Reservoir of carbon stored in soil entering Earth's atmosphere at increasing rate
The vast reservoir of carbon stored in the soil is entering the Earth's atmosphere at an increasing rate, most likely as a result of warming temperatures, scientists say.
Researchers from the Pacific Northwest National Laboratory (PNNL) in the US found that the rate at which microbes are transferring carbon from soil to the atmosphere has increased 1.2 percent over a 25-year time period, from 1990 through 2014.
While that may not seem like a big change, such an increase on a global scale, in a relatively short period of time in Earth history, is massive.
The finding, based on thousands of observations made by scientists at hundreds of sites around the globe, is consistent with the predictions that scientists have made about how Earth might respond to warmer temperatures.

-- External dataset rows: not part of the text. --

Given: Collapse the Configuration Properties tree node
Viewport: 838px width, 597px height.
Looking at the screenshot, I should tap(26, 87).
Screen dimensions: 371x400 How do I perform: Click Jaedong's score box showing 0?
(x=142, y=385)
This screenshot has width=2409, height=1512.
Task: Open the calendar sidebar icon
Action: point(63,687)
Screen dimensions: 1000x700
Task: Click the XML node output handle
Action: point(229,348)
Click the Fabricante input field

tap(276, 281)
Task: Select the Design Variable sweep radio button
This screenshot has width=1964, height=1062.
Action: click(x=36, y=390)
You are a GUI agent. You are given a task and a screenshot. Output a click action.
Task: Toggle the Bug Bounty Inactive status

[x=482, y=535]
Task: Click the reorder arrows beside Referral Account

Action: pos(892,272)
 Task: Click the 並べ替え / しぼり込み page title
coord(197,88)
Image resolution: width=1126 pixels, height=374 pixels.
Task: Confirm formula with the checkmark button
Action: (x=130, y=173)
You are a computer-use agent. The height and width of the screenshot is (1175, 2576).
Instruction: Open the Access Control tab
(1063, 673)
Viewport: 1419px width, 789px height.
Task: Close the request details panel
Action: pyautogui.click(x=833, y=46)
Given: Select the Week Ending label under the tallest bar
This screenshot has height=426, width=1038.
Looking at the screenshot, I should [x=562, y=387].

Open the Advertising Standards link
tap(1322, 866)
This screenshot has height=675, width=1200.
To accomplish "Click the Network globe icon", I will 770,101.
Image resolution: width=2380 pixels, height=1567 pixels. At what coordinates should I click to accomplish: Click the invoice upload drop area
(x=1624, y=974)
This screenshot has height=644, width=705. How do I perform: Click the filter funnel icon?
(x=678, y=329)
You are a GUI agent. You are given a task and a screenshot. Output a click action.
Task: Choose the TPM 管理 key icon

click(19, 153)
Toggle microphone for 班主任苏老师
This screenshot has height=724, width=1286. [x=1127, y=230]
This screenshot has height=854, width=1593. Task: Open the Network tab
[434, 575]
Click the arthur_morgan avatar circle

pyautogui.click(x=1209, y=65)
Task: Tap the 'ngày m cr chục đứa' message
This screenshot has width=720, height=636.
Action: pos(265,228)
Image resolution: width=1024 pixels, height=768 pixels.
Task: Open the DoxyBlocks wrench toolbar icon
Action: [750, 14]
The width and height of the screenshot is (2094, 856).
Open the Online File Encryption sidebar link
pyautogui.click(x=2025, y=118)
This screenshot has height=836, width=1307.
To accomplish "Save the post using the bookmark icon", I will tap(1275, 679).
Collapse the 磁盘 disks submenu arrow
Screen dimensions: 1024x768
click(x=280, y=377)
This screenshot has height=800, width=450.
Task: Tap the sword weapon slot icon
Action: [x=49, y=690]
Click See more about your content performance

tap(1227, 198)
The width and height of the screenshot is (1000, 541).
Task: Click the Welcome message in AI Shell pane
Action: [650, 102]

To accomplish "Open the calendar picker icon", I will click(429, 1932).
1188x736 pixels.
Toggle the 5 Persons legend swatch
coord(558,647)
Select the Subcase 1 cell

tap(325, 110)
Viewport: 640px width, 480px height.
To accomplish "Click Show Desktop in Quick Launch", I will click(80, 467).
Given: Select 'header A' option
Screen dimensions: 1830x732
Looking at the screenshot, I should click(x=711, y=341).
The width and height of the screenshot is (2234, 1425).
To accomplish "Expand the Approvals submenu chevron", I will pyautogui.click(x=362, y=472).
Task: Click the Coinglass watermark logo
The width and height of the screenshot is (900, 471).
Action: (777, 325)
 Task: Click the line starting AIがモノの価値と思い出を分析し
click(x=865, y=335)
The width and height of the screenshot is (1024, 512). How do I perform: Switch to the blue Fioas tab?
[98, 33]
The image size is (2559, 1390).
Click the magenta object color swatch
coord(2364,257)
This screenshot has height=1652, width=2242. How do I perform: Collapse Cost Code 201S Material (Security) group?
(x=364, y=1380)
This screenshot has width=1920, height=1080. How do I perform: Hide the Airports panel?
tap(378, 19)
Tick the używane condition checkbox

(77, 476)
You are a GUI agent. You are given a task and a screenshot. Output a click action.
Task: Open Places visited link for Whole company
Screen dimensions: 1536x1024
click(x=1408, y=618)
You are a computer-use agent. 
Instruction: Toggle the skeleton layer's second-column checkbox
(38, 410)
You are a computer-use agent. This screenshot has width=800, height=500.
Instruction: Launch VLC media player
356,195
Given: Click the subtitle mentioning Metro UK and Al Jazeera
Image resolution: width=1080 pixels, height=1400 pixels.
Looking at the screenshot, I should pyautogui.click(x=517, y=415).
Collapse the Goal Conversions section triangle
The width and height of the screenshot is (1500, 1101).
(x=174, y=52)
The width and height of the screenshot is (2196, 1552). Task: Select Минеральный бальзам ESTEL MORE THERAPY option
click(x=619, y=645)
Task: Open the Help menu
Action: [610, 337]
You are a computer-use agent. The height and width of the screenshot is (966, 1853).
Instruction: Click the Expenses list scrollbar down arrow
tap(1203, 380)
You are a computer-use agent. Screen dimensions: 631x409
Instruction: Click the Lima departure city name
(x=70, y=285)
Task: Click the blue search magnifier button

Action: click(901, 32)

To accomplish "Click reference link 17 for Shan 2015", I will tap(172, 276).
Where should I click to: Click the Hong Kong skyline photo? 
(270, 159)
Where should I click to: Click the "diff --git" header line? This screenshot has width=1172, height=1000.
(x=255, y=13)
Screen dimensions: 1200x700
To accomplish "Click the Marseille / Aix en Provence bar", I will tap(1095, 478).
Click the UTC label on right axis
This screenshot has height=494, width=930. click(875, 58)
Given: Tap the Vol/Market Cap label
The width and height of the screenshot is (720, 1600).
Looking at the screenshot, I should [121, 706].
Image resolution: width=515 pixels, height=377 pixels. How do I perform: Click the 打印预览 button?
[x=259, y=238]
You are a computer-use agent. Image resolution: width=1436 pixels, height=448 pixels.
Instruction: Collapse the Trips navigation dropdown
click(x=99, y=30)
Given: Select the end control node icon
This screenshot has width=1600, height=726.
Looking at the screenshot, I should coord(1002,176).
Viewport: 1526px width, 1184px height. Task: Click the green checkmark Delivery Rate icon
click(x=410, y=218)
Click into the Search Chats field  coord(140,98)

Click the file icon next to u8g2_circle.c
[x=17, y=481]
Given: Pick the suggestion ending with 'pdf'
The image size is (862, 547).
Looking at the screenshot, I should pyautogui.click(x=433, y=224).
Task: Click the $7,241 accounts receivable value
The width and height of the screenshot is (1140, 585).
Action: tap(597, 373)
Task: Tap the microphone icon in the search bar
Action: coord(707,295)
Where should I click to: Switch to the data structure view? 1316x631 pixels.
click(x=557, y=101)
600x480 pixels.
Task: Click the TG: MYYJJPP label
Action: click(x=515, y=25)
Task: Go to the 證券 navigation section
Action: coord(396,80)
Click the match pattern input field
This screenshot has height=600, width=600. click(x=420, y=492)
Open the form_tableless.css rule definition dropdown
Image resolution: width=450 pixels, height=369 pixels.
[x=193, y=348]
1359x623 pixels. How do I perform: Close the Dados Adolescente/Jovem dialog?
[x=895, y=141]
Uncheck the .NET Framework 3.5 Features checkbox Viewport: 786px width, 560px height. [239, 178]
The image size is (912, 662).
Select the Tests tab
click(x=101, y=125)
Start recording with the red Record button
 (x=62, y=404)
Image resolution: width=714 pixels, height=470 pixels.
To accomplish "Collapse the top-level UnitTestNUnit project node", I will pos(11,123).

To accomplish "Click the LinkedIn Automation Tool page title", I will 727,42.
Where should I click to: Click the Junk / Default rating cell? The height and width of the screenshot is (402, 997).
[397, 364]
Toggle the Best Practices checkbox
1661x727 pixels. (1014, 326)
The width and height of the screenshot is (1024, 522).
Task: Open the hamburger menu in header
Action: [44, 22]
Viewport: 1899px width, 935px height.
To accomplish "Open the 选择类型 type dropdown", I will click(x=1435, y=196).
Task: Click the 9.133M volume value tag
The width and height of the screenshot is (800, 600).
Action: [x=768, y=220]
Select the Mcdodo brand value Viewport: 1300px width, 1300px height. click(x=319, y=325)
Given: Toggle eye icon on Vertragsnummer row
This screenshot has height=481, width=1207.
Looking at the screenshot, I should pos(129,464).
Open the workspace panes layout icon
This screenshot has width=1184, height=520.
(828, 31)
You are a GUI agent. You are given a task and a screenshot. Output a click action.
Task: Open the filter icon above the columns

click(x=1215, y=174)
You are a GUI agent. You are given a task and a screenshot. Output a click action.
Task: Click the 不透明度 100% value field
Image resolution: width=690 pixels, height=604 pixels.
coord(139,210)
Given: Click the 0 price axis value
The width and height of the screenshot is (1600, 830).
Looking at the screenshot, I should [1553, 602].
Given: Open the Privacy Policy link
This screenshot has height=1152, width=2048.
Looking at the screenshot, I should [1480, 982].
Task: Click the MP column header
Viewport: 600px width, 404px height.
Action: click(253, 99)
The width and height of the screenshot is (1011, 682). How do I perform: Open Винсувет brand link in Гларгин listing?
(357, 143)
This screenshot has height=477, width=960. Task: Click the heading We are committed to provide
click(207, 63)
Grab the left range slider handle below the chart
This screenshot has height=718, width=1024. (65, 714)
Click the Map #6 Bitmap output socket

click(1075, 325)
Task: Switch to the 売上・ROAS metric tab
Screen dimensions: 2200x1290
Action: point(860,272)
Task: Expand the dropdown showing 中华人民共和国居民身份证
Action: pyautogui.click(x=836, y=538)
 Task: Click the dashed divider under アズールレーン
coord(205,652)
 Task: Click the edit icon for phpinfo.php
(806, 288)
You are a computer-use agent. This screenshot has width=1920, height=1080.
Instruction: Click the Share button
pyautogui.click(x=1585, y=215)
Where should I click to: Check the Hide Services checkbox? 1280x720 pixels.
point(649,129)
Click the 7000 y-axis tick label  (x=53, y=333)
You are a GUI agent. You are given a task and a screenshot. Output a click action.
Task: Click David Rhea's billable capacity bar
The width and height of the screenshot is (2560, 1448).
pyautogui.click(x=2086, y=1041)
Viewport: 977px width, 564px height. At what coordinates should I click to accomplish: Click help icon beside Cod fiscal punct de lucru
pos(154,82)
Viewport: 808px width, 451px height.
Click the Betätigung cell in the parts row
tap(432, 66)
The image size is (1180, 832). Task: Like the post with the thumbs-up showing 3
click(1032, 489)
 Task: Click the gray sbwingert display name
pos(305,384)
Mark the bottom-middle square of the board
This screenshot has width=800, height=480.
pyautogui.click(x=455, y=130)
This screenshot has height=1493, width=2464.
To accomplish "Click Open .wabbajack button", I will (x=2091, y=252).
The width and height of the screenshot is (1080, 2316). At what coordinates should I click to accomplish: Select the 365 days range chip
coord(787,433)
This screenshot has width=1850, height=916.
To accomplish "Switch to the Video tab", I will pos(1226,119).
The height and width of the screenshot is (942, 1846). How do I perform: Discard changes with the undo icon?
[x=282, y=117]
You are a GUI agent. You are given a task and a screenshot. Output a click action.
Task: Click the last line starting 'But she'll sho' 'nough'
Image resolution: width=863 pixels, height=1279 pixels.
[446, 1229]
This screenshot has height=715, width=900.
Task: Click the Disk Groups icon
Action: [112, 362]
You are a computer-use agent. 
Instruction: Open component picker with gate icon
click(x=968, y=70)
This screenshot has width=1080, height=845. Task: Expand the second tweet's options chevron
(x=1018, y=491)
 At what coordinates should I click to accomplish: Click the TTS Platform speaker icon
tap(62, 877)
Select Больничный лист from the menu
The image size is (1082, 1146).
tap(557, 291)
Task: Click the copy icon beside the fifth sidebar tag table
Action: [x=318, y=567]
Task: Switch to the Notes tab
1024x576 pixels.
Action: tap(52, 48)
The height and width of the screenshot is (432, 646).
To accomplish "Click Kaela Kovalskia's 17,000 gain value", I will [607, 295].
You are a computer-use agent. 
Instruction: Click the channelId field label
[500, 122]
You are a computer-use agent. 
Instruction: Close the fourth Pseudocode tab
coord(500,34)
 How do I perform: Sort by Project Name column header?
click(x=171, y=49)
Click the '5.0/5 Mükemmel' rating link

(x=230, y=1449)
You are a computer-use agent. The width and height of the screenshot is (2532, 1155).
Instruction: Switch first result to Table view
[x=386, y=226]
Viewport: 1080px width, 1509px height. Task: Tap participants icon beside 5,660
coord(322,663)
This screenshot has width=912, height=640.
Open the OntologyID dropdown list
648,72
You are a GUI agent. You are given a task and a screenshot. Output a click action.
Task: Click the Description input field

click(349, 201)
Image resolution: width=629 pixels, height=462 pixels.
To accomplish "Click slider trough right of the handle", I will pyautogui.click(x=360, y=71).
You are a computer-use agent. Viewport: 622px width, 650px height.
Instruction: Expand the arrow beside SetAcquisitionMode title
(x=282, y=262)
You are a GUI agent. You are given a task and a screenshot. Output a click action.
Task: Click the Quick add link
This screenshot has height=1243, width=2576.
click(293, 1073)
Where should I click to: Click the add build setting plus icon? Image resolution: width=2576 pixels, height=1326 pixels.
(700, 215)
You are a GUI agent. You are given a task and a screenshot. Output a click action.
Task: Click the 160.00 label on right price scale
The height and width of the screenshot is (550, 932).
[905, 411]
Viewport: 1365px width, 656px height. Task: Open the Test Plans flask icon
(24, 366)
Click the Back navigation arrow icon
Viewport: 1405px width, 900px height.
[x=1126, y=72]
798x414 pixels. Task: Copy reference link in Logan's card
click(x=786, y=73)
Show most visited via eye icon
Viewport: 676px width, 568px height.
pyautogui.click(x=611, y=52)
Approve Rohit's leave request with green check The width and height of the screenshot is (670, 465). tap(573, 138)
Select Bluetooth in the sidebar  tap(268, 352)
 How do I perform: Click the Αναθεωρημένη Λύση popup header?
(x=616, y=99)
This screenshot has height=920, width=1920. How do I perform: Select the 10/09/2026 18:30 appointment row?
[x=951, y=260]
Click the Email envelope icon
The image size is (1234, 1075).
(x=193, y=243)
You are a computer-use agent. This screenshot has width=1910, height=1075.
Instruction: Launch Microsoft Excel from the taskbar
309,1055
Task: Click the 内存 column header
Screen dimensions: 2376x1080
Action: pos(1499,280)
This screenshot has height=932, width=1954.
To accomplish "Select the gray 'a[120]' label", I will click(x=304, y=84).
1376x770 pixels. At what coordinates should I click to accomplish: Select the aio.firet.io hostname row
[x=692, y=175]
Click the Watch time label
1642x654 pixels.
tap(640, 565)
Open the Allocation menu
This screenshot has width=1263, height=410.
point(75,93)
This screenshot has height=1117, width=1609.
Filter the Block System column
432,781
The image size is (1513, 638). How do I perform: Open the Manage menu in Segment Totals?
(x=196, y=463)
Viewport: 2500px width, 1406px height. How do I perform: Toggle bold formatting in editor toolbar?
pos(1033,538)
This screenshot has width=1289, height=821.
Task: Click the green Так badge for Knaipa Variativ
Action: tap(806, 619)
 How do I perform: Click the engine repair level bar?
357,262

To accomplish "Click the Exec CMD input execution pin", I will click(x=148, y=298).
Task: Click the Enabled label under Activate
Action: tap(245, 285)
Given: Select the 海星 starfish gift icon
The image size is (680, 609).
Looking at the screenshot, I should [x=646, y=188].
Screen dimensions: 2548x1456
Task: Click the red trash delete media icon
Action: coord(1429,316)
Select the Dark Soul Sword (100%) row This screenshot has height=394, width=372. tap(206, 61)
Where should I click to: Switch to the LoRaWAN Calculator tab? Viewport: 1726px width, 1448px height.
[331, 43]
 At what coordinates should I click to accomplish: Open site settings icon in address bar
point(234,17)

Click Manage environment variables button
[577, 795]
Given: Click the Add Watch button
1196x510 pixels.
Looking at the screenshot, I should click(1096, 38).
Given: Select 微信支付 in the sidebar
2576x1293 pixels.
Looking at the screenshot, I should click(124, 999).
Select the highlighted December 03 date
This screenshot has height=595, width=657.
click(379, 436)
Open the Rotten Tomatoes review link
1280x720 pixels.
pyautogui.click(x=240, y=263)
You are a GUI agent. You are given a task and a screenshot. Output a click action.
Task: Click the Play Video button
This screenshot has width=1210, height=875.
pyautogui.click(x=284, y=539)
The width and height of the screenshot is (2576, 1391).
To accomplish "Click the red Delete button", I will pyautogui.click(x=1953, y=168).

"It's important to note that this is a finding based on observations in the real world. This is not a tightly controlled lab experiment," said Ben Bond-Lamberty of the Joint Global Change Research Institute.
"Depending on how other components of the carbon cycle might respond due to climate warming, these soil changes can potentially contribute to even higher temperatures due to a feedback loop," he added.
The team relied heavily on two global science networks as well as a variety of satellite observations.
The Global Soil Respiration Database includes data on soil respiration from more than 1,500 studies around the globe.
FLUXNET draws data from more than 500 towers around the world that record information about temperature, rainfall and other factors.
"Most studies that address this question look at one individual site which we understand very well," said Vanessa Bailey, a soil scientist.
"This study asks the question on a global scale. We are talking about a huge quantity of carbon. Microbes exert an outsize influence on the world that is very hard to measure on such a large scale," said Bailey.
The team sought to compare the roles of the two main contributors, increased plant growth and microbial action.
The researchers discovered a growing role for microbes, whose action is outstripping the ability of plants to absorb carbon.